Nasional

Jangan Bangga dengan Ibadahmu jika Tak Cinta Sesama

Ahad, 22 September 2019 | 14:00 WIB

Jangan Bangga dengan Ibadahmu jika Tak Cinta Sesama

Wakil Katib PCNU Pringsewu, Lampung, KH M Nur Aziz saat memberi taushiyah pada pengajian triwulan Muslimat NU Ranting Pringsewu Barat. Ahad (22/9). (Foto: NU Online/Faizin)

Pringsewu, NU Online
Suatu hari terjadi dialog antara Nabi Musa AS dengan Allah SWT tentang amalan apa yang disukai oleh Allah SWT. Nabi Musa AS yang bergelar Kalimullah karena menerima wahyu langsung dari Allah SWT tanpa melalui malaikat Jibril bertanya kepada Allah SWT, “Ya Allah, amalan ibadah apa yang paling Engkau senangi dariku. Apakah shalatku?”
 
Allah SWT menjawab, “Tidak. Shalatmu itu hanya untukmu sendiri.
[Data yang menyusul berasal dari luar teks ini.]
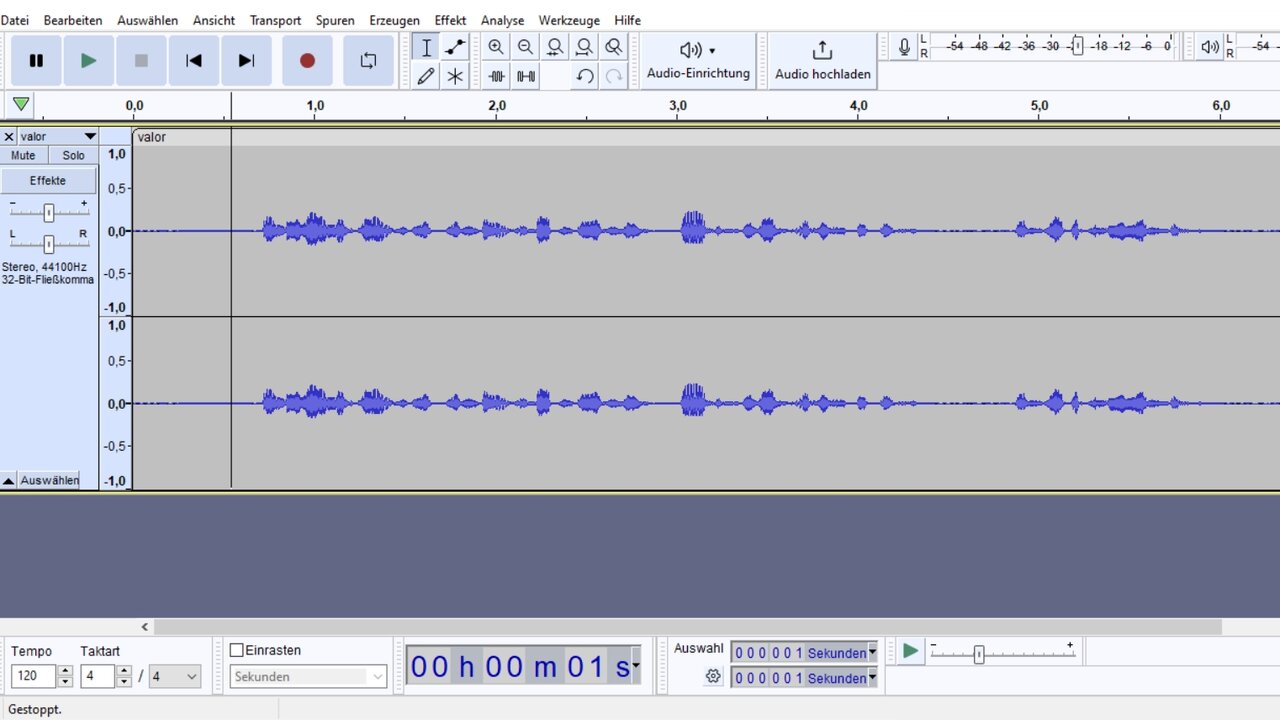This screenshot has height=720, width=1280.
Task: Expand the Sekunden snapping combo box
Action: tap(377, 677)
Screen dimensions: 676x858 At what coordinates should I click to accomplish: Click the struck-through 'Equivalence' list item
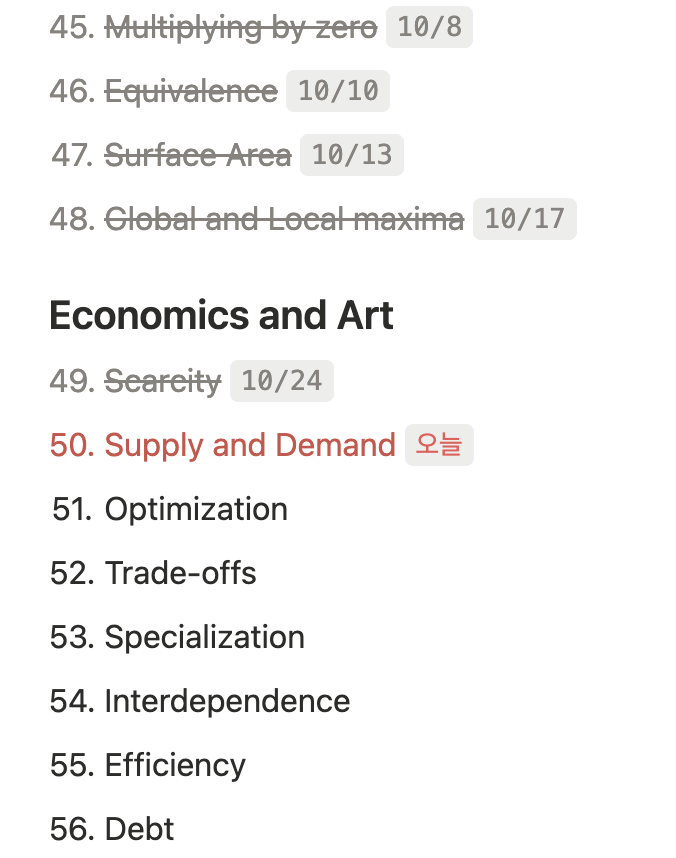click(x=191, y=92)
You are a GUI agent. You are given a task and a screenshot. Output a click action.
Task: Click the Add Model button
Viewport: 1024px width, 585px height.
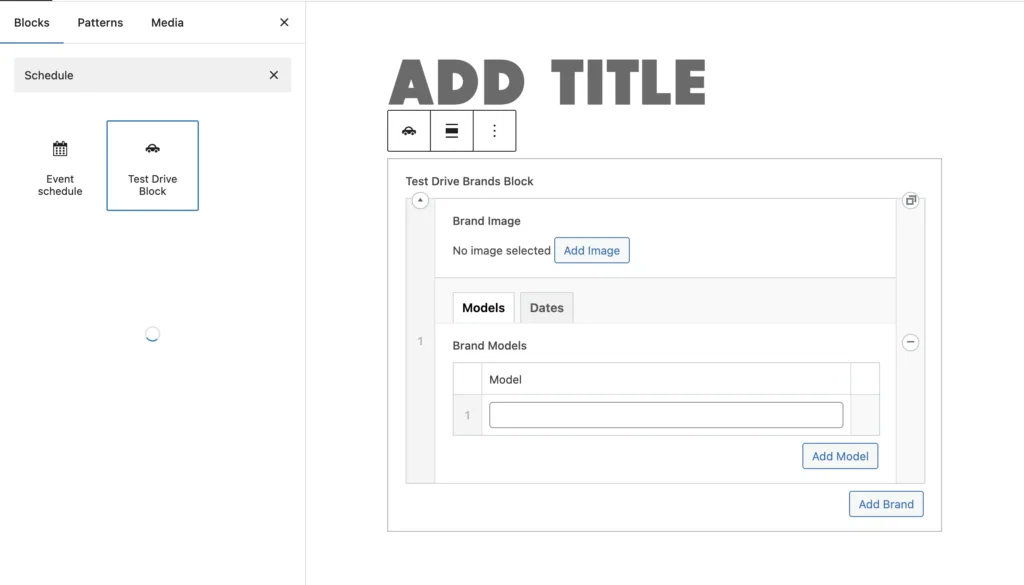(x=839, y=456)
Karena shalat membuat engkau terpelihara dari perbuatan keji dan munkar.”
 
Nabi Musa AS pun bertanya kembali kepada Allah SWT, “Apakah dzikirku?” Allah SWT kembali menjawab, “Tidak. Dzikirmu itu untuk dirimu sendiri. Karena dzikir membuat hatimu menjadi tenang.”
 
“Apakah puasaku?” tanya Nabi Musa AS bertambah penasaran. Allah pun menjawab, "Tidak. Puasamu itu hanya untukmu saja. Karena puasa melatih diri dan mengekang hawa nafsumu.”
 
Lalu Nabi Musa pun bertanya, “Ibadah apa yang membuat Engkau senang ya Allah?” “Mencintai sesama dan bersedekah. Tatkala engkau membahagiakan orang yang sedang kesusahan dengan sedekah, sesungguhnya aku berada di sampingnya,” jawab Allah.
 
Kisah yang termaktub dalam kitab Mukasyafah al-Qulub karya Imam al-Ghazali mengingatkan kepada kita agar tidak bangga dengan ibadah-ibadah yang telah dilakukan. Semua ibadah yang dilakukan tidak akan menjamin seseorang dicintai Allah dan masuk surga-Nya. Cinta terhadap sesama menjadi kunci agar kita pun dicintai Allah.
 
Hal ini diterangkan Wakil Katib PCNU Pringsewu, Lampung, KH Muhammad Nur Aziz saat memberi taushiyah pada pengajian triwulan Muslimat NU Ranting Pringsewu Barat yang juga dalam rangka Peringatan Tahun Baru 1441 H dan Santunan Anak Yatim Piatu di Masjid Al-Hikmah, Pringsewu, Ahad (22/9).
 
Pengasuh Pesantren Madinatul Ilmi Pagelaran ini menegaskan bahwa seseorang yang ibadahnya tekun dan dari pakaiannya terlihat shaleh. Namun, tidak mencintai sesama dengan berbagi rezeki yang diterimanya, termasuk golongan orang-orang yang mendustakan agama. Lebih spesifik lagi berbagi dengan anak yatim piatu dan orang miskin.
 
“Hal ini sudah ditegaskan dalam surat Al Ma'un bahwa orang yang mendustakan agama adalah yang menghardik anak yatim dan tidak berbagi dengan orang miskin,” jelasnya.
 
Ia pun mengapresiasi kegiatan santunan dalam acara tersebut dan berharap Muslimat NU dapat terus mentradisikannya. Dengan berbagi menurutnya tidak akan mengurangi jumlah rezeki yang dimiliki. Sebaliknya justru akan menambahnya, karena hakikat memberi adalah menerima. Dengan bersedekah kekurangan dari hajat kita justru akan dicukupi oleh Allah.
 
“Ini secara logika tidak masuk. Namun hidup bukan hanya sebatas logika. Keyakinan dalam hati menjadi kekuatan sendiri. Sesuatu yang tidak masuk akal, jika Allah berkehendak pasti bisa terjadi. Allah lah Sang Pemberi Rezeki dan maha segala-galanya,” pungkas Kiai Nur Aziz.